◆ RECORDS FOR THE EXERCISE
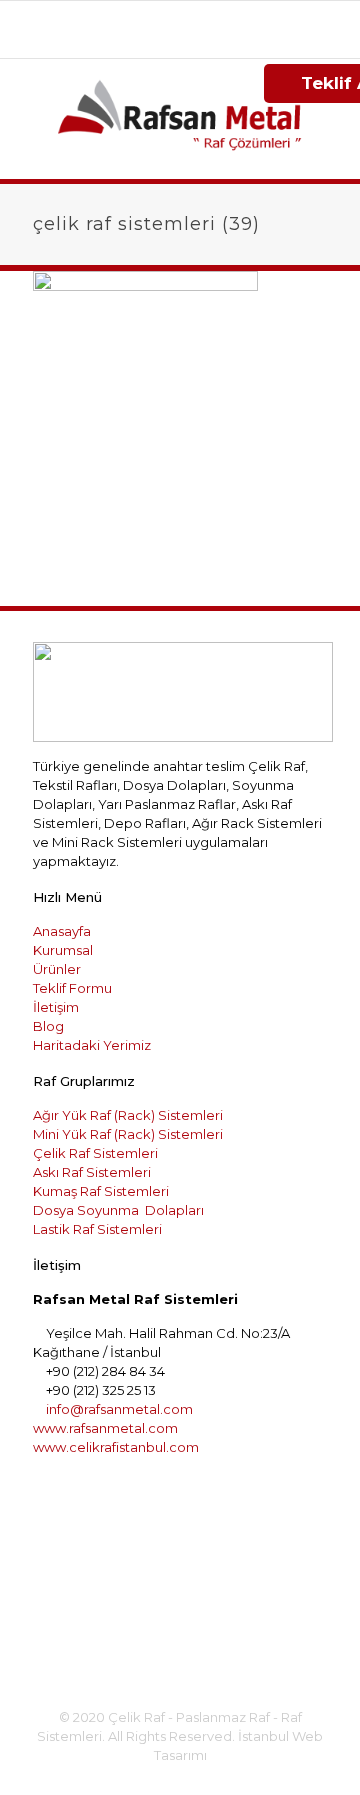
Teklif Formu (72, 988)
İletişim (56, 1007)
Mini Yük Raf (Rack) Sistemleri (128, 1134)
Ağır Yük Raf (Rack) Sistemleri (128, 1115)
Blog (48, 1026)
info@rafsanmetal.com (190, 37)
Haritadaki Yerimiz (92, 1045)
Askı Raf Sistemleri (92, 1172)
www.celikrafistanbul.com (116, 1447)
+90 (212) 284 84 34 (115, 16)
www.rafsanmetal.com (105, 1428)
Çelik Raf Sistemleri (95, 1153)
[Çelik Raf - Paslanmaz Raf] (180, 119)
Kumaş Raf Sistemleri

◆ REQUIRED WORK
Begin with the line that holds "Ağır Yük Raf (Rack) Sistemleri (128, 1115)" and write out each line from there to the end of the material, exactly as it stands. Include nothing else.

◆ FINAL ANSWER
Ağır Yük Raf (Rack) Sistemleri (128, 1115)
Blog (48, 1026)
info@rafsanmetal.com (190, 37)
Haritadaki Yerimiz (92, 1045)
Askı Raf Sistemleri (92, 1172)
www.celikrafistanbul.com (116, 1447)
+90 (212) 284 84 34 (115, 16)
www.rafsanmetal.com (105, 1428)
Çelik Raf Sistemleri (95, 1153)
[Çelik Raf - Paslanmaz Raf] (180, 119)
Kumaş Raf Sistemleri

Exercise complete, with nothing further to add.